Syrien-Gespräche enden mit Minimal-Ergebnis

Syrien-Gespräche enden mit Minimal-Ergebnis

Das Verfassungskomitee für das Bürgerkriegsland Syrien hat seine vierte Gesprächsrunde in Genf mit einem Minimal-Ergebnis beendet. Das Komitee habe sich auf weitere Gespräche Ende Januar geeinigt und eine Agenda für das nächste Treffen festgelegt, sagte am Freitag der UN-Sondergesandte für Syrien, Geir Pedersen.

Vertreter von Präsident Baschar al-Assad, der Opposition und der Zivilgesellschaft wollen im kommenden Monat über die Prinzipien einer neuen Verfassung beraten, hielt Pedersen fest. Nach nahezu zehn Jahren Konflikt in Syrien könne das Komitee Vertrauen schaffen.

Die verfeindeten Konfliktparteien hatten am vergangenen Montag ihre Beratungen unter dem UN-Dach wieder aufgenommen. Aus diplomatischen Kreisen wurden Zweifel laut, dass die Delegationen ernsthaft verhandeln.

Die sogenannte Kleine Kammer des Verfassungskomitees, in der jede Gruppe 15 Delegierte stellt, tagte im Genfer UN-Gebäude unter strikten Hygiene-Regeln. Am Ende des Prozesses soll laut dem Syrien-Sondergesandten ein Verfassungsentwurf stehen. Die Große Kammer des Verfassungskomitees mit 150 Delegierten muss den Entwurf bestätigen.

Der UN-Sicherheitsrat hatte in einer Resolution im Jahr 2015 die Bildung eines solchen Komitees als Teil einer umfassenden friedlichen Lösung für den Syrien-Konflikt festgeschrieben. Die ersten drei Runden der Gespräche endeten ohne greifbare Resultate.

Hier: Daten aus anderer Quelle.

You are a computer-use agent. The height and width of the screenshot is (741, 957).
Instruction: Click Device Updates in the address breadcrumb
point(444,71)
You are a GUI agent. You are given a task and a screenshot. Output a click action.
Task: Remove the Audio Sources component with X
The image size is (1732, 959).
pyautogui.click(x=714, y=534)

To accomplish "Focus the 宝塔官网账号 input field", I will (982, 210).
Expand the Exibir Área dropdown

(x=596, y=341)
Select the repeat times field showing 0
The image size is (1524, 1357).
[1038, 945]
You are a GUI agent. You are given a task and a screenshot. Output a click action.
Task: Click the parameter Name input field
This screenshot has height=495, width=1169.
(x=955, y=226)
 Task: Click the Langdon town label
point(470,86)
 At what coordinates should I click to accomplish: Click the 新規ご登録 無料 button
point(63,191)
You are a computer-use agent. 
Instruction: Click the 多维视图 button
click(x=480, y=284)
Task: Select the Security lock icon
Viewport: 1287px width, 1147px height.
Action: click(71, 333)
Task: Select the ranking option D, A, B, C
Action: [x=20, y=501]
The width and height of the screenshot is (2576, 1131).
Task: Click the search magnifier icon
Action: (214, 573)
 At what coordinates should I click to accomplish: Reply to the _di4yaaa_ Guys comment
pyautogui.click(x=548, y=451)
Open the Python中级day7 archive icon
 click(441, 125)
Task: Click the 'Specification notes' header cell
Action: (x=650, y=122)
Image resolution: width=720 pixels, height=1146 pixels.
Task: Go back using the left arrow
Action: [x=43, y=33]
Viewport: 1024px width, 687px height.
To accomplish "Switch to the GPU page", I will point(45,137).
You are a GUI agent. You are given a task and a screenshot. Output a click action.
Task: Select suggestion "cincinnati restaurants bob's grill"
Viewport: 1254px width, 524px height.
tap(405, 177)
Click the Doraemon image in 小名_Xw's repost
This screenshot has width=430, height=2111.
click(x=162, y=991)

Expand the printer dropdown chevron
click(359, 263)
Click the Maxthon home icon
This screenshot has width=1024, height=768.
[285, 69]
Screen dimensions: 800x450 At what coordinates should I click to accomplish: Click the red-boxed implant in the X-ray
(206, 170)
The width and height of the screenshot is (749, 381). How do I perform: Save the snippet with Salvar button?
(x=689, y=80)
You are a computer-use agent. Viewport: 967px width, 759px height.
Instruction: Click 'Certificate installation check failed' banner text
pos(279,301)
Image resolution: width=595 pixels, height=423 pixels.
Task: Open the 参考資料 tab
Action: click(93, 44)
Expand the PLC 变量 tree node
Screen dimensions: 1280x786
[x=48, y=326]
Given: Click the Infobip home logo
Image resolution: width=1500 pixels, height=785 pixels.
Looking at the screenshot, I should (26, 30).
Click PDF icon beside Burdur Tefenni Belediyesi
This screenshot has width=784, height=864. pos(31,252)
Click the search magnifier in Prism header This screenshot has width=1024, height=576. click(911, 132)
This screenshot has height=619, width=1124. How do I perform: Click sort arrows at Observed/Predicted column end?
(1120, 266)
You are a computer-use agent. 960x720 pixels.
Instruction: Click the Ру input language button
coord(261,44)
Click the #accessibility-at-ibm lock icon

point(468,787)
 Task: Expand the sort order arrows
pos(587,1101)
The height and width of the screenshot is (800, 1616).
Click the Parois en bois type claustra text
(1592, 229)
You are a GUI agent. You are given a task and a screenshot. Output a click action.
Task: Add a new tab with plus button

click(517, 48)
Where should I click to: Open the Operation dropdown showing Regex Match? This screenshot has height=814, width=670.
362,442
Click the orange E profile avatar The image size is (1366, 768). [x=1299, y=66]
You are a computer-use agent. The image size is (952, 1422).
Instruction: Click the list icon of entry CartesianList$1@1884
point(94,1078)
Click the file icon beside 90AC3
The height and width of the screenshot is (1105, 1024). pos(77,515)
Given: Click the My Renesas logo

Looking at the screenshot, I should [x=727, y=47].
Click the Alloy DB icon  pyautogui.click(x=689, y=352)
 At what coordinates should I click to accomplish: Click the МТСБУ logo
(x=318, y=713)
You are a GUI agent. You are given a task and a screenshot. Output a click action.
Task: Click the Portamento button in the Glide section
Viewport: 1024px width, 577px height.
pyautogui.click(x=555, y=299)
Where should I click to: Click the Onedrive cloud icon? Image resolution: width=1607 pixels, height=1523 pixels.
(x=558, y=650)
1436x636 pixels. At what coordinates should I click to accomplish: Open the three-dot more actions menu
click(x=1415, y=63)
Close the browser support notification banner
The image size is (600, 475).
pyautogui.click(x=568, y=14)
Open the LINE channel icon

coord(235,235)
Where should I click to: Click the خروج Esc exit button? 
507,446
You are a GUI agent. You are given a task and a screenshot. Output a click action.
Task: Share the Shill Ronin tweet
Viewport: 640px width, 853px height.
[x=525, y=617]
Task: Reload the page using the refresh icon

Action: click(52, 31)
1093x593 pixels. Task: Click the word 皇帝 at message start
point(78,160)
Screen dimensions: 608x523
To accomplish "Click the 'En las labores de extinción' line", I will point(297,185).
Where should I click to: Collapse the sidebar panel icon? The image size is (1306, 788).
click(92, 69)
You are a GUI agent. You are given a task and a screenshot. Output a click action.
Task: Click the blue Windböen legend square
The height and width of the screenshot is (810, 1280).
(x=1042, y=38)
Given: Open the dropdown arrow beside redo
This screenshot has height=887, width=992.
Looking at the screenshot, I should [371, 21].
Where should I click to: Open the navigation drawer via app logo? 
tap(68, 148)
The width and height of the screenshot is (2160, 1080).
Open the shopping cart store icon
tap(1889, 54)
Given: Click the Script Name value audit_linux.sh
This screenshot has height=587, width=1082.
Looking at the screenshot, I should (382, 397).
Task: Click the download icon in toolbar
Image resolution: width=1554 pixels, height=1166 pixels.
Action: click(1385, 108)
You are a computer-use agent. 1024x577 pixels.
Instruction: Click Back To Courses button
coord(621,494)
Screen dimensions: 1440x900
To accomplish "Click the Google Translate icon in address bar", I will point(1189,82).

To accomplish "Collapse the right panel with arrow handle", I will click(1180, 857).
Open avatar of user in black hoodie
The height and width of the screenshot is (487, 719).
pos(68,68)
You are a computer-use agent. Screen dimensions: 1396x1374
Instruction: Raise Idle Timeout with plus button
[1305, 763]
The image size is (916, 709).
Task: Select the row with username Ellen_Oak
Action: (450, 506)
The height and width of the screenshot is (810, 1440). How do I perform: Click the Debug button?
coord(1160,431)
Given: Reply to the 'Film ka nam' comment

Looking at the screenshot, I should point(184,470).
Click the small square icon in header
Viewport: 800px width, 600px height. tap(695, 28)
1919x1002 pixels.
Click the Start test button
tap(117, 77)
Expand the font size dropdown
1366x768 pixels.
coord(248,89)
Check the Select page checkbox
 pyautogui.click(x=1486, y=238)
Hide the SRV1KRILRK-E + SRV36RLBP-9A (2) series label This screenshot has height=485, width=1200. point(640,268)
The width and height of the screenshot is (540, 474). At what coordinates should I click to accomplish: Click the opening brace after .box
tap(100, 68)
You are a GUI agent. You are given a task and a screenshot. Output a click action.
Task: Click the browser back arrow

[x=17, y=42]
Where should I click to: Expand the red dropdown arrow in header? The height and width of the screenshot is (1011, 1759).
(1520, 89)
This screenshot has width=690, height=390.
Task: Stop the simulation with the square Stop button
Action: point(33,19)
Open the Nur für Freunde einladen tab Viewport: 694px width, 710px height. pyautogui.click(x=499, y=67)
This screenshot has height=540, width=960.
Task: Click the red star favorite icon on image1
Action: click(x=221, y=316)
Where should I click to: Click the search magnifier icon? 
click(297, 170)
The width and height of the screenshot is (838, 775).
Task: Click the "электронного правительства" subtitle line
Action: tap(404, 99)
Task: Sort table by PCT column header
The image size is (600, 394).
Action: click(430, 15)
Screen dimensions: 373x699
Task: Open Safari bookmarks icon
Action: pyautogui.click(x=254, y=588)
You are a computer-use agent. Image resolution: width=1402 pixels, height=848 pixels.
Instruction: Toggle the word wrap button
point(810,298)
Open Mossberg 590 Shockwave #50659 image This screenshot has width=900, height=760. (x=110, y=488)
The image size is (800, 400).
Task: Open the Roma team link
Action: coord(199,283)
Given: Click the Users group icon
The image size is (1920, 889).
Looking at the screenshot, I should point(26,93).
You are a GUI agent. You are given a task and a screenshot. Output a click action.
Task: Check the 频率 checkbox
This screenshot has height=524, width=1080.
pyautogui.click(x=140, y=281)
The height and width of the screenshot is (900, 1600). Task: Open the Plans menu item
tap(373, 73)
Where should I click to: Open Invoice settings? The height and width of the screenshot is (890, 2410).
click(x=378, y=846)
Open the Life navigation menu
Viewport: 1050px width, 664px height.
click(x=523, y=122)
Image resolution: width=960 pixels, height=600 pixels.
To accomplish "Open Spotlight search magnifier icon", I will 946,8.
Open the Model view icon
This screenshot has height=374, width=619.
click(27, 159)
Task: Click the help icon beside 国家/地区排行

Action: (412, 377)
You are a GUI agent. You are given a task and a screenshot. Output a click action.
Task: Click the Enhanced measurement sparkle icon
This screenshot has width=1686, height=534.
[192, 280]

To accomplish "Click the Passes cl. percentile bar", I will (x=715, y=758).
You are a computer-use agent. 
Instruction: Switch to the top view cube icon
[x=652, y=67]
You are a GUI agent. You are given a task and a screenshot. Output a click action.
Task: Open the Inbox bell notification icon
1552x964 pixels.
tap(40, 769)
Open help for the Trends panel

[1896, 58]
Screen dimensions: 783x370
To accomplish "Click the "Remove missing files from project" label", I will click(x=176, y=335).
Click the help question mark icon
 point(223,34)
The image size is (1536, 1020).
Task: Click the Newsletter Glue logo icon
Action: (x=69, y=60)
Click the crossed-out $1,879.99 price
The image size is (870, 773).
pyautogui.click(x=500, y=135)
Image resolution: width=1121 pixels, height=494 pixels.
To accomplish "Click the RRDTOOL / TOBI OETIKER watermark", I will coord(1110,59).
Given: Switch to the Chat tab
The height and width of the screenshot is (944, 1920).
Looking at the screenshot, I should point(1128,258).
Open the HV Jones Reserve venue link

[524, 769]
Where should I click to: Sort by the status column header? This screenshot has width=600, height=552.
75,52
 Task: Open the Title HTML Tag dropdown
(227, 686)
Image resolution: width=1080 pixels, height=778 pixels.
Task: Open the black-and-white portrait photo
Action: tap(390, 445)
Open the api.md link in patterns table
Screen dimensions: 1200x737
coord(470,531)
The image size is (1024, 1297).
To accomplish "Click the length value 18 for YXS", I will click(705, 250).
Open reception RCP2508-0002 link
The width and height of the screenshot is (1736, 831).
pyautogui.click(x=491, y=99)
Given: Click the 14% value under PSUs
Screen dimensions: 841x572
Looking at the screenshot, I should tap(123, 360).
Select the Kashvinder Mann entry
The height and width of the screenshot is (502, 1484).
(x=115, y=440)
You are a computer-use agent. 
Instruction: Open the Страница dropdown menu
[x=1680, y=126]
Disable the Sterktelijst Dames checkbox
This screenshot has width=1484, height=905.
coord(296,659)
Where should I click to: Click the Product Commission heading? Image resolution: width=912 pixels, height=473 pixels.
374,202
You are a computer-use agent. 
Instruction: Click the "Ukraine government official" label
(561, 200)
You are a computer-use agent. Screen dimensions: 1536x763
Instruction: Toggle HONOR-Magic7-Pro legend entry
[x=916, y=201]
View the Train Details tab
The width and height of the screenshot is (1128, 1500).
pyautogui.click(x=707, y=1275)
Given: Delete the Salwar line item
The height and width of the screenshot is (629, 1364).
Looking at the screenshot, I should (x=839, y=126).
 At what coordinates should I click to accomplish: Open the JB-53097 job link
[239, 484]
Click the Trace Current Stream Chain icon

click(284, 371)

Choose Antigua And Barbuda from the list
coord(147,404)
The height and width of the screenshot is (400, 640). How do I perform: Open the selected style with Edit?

Seit Jahren versuchen die UN vergeblich, eine Verhandlungslösung für den seit 2011 tobenden Syrien-Krieg zu finden. Der Konflikt begann mit Protesten gegen Assad, die das Regime blutig niederschlug. Terrorgruppen und Rebellen eroberten weite Teile des Landes. Hunderttausende Menschen wurden getötet. Millionen Frauen, Männer und Kinder sind geflohen. Mit Hilfe Russlands und des Irans konnte Assad seine Gegner in den meisten Gebieten zurückdrängen und besiegen.